Both TAP block and local anesthetic infiltration are commonly used techniques with proven analgesic efficacy in abdominal surgeries. The use of both methods is recommended within ERAS protocols as part of a multimodal analgesic approach (21). Several studies in the literature have reported comparable analgesic efficacy between TAP block and local anesthetic infiltration (25, 26) Grape et al. (27) reported in a meta-analysis that TAP block provides superior analgesic efficacy compared with local anesthetic infiltration. Additionally, in a study involving patients undergoing laparoscopic gastric bypass surgery, the TAP block was associated with lower pain scores, reduced opioid consumption, and shorter hospital stays compared with trocar-site infiltration (28). In this study, patients who received the TAP block demonstrated lower pain scores and required less rescue analgesia at 0, 2, and 4 hours postoperatively. We believe that the similarity in pain scores at later time points may be attributable to the use of additional analgesics by patients who did not receive the TAP block. Although the literature reports conflicting results regarding the analgesic efficacy of TAP block versus trocar site infiltration, our findings suggest that TAP block provides superior analgesia compared with trocar site infiltration.
Study Limitations
This study has some limitations.

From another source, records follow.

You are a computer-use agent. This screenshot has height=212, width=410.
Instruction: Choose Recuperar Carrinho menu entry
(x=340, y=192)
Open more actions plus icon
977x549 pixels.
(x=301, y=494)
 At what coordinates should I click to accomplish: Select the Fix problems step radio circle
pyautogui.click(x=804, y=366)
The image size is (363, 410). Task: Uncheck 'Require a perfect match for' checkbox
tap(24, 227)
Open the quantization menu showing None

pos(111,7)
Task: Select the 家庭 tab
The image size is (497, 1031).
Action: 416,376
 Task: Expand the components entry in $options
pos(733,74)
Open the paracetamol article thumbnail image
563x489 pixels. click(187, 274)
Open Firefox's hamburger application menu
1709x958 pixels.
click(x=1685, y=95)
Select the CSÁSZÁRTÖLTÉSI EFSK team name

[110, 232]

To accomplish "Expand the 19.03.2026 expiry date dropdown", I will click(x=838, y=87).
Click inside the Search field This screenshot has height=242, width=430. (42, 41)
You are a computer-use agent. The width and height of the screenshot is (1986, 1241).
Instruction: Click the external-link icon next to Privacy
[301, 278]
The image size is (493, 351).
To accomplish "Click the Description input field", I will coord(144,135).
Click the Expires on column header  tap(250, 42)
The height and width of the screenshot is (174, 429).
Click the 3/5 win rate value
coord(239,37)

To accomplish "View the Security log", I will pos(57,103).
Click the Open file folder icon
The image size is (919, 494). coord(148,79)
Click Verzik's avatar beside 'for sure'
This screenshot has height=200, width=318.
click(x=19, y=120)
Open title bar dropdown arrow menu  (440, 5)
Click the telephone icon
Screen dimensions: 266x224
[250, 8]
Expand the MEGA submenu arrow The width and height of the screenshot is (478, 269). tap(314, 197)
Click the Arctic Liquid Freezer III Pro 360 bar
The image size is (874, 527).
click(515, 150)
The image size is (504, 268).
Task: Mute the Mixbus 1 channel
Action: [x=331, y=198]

First, we did not assess oxidative stress levels or pain scores beyond the 24-hour postoperative period. Consequently, we were unable to evaluate the long-term effects of oxidative stress and pain, including potential postoperative complications attributable to the former. Another limitation was that only patients who underwent surgery performed by a single surgical team using a single technique were included in the study, thereby precluding evaluation of other surgical techniques.
CONCLUSION
We found that the combination of TAP block with general anaesthesia effectively reduced both oxidative stress and postoperative pain. We believe that optimal management of postoperative pain reduces oxidative stress levels. Furthermore, we suggest that oxidative stress be further investigated across various surgical procedures and anaesthesia techniques.